▸ Request:
Copy the records word for word, starting at the line that contains "Task: Click the 108 retweets count" and ending at the last line of the records. Leave the pictures out of your copy.

▸ Dataset content:
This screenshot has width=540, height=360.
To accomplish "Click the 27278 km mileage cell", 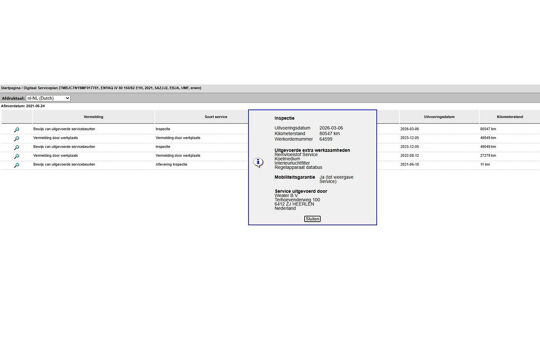I will pos(488,156).
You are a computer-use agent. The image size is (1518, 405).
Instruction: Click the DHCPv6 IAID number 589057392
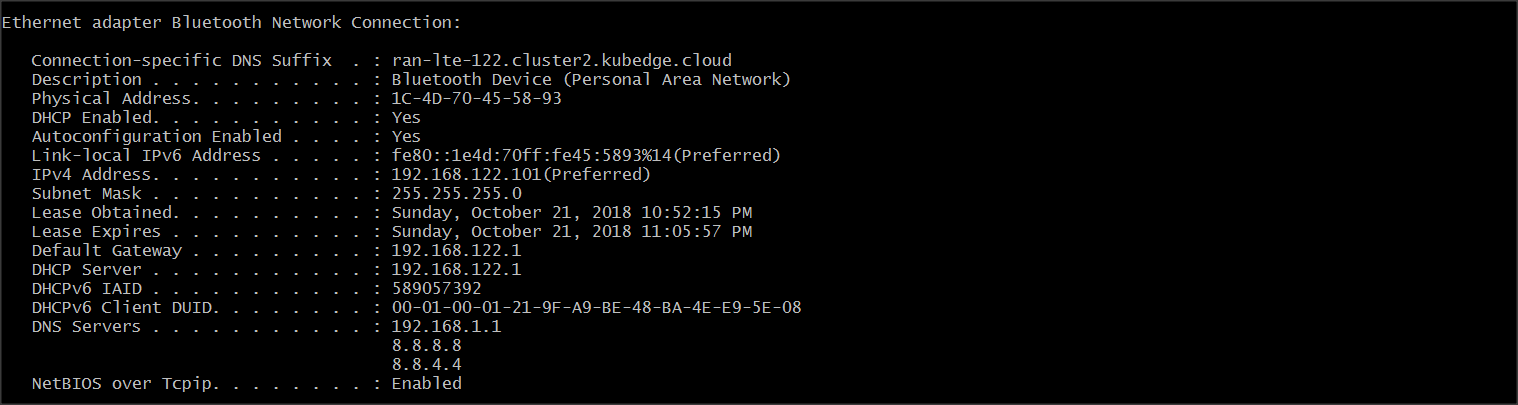pyautogui.click(x=436, y=288)
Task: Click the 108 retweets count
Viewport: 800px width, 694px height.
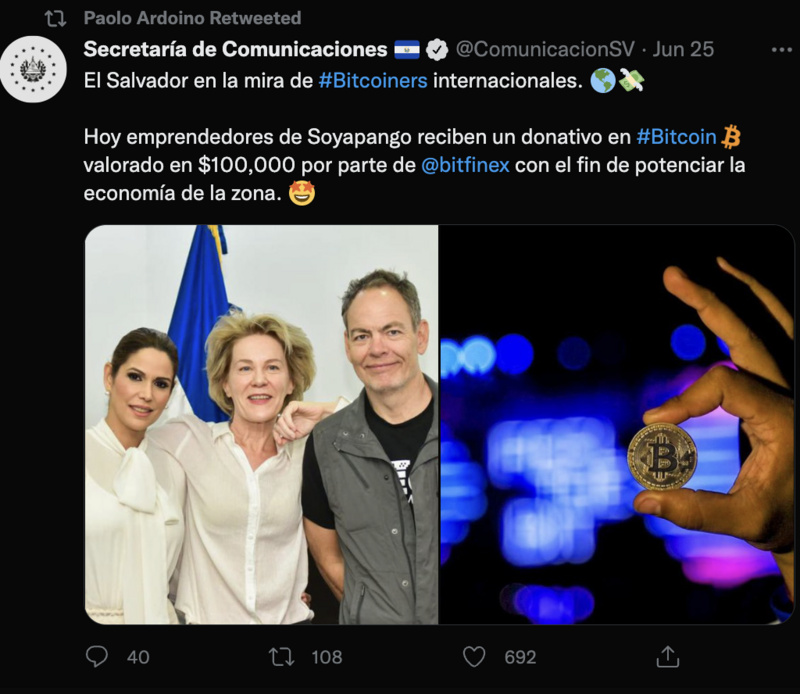Action: point(327,657)
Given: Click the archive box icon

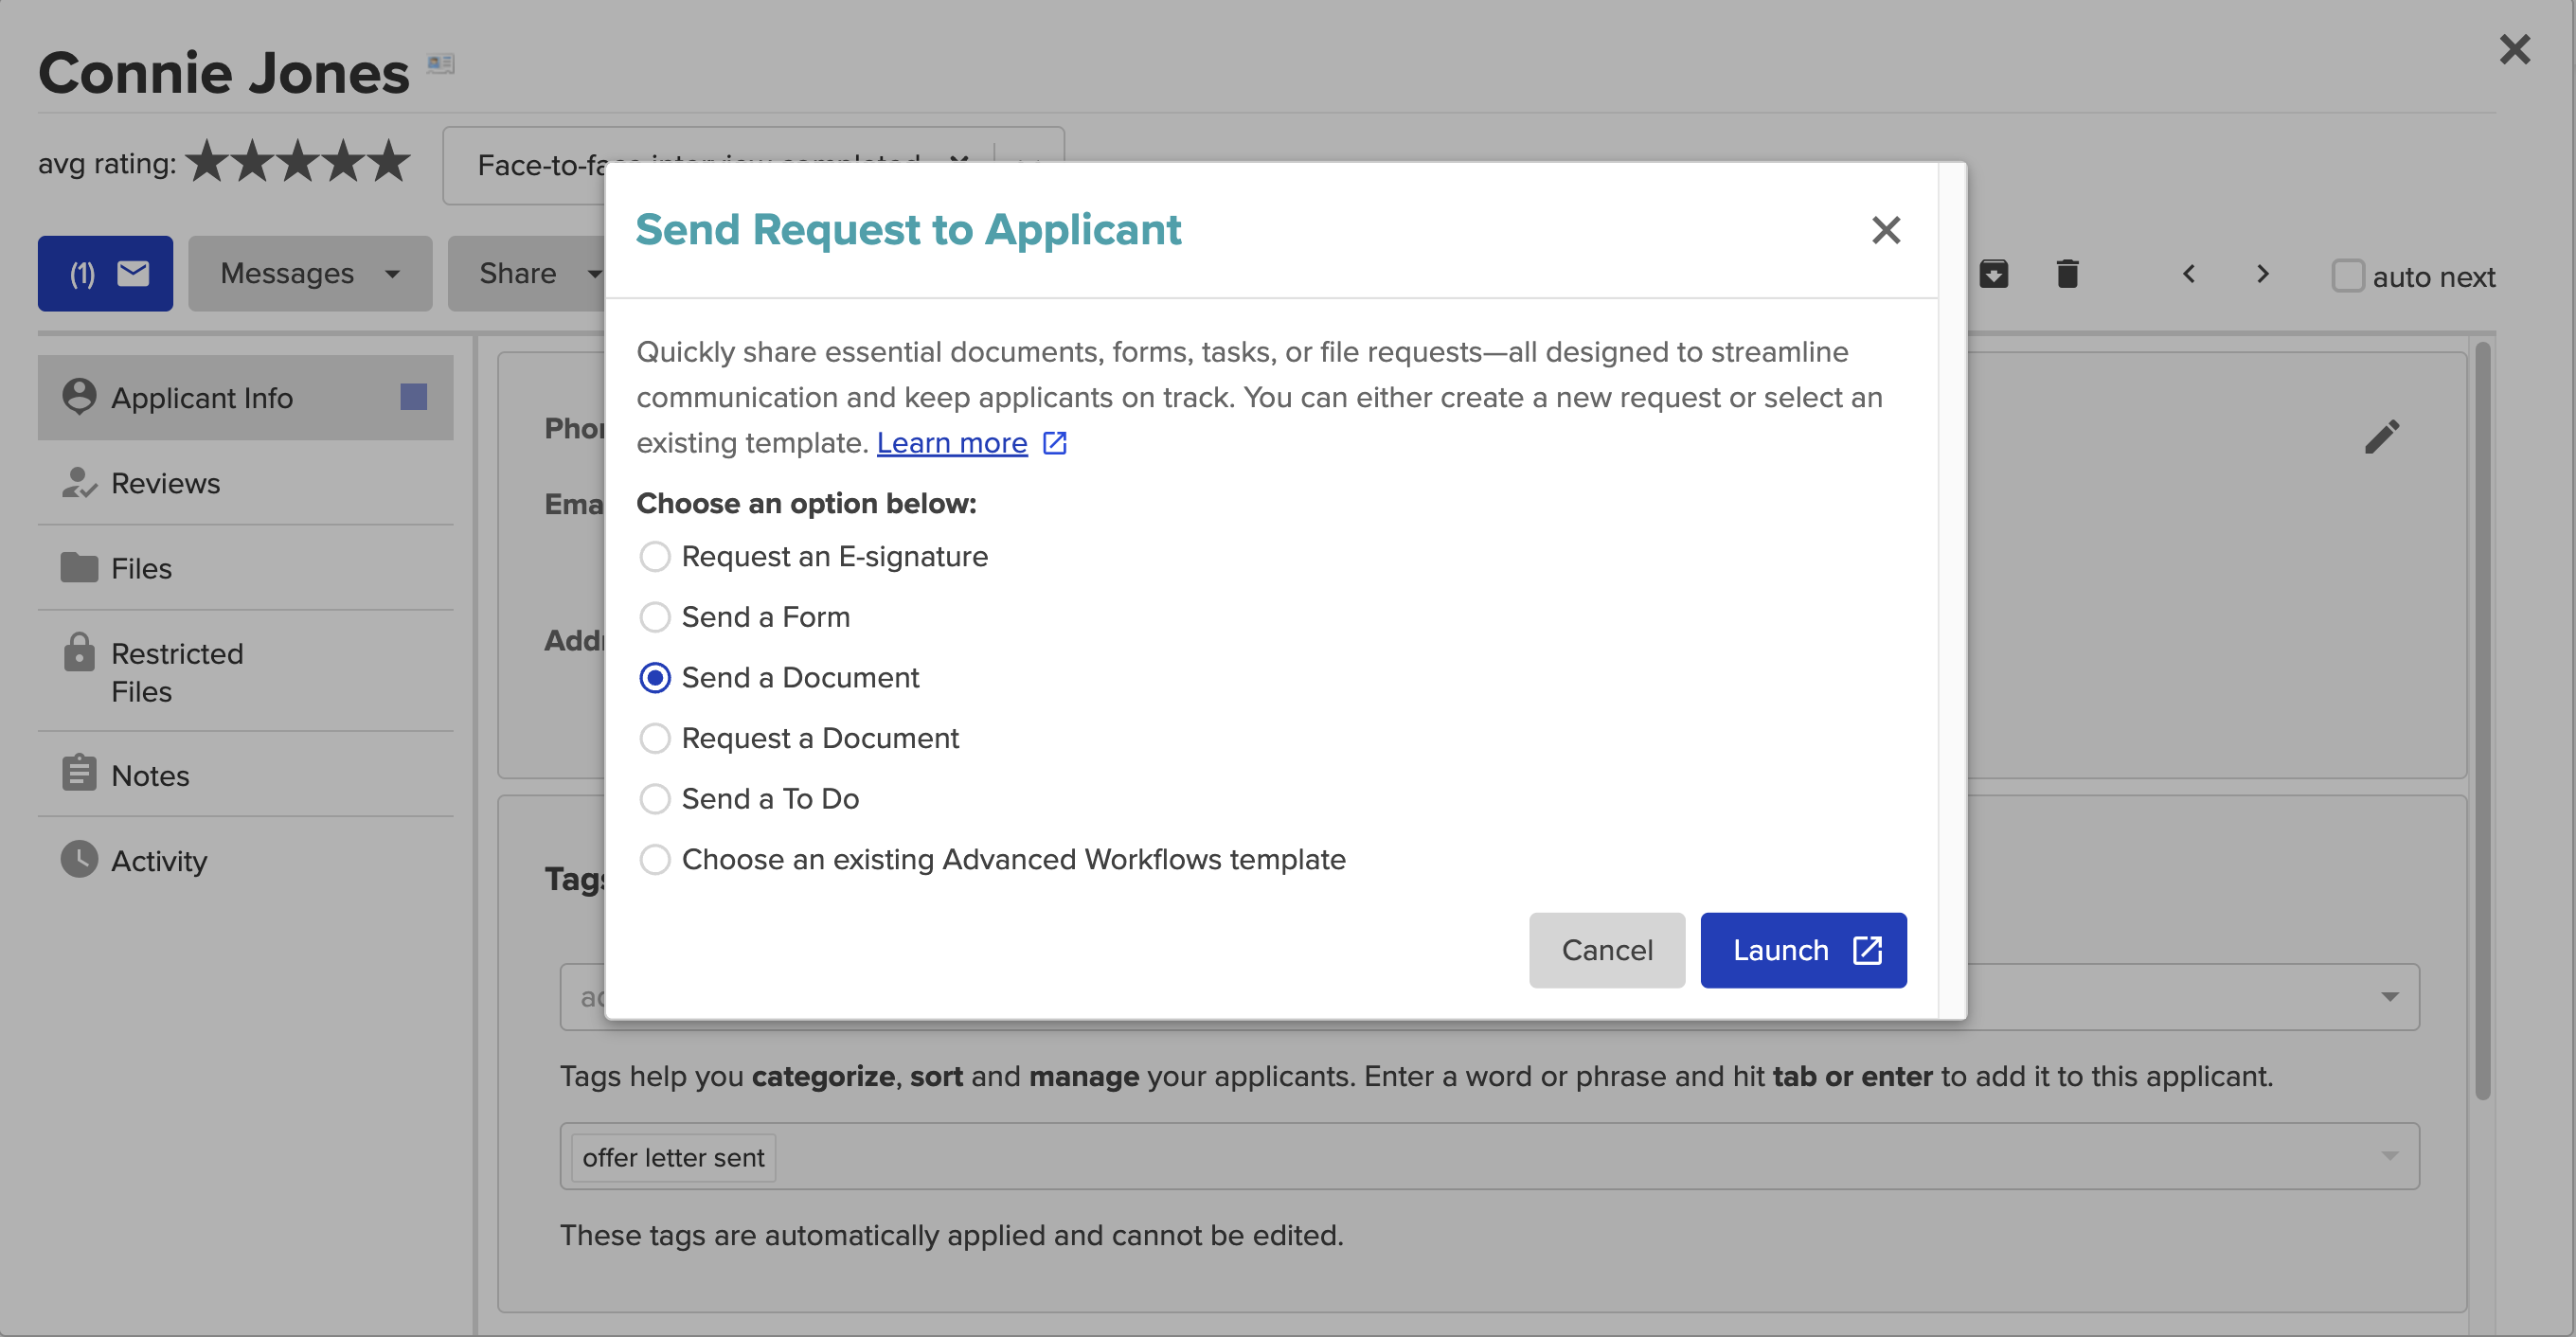Looking at the screenshot, I should [x=1993, y=273].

▸ Full response:
Task: Click the 108 retweets count
Viewport: 800px width, 694px height.
Action: point(327,657)
Given: Click the archive box icon

Looking at the screenshot, I should [x=1993, y=273].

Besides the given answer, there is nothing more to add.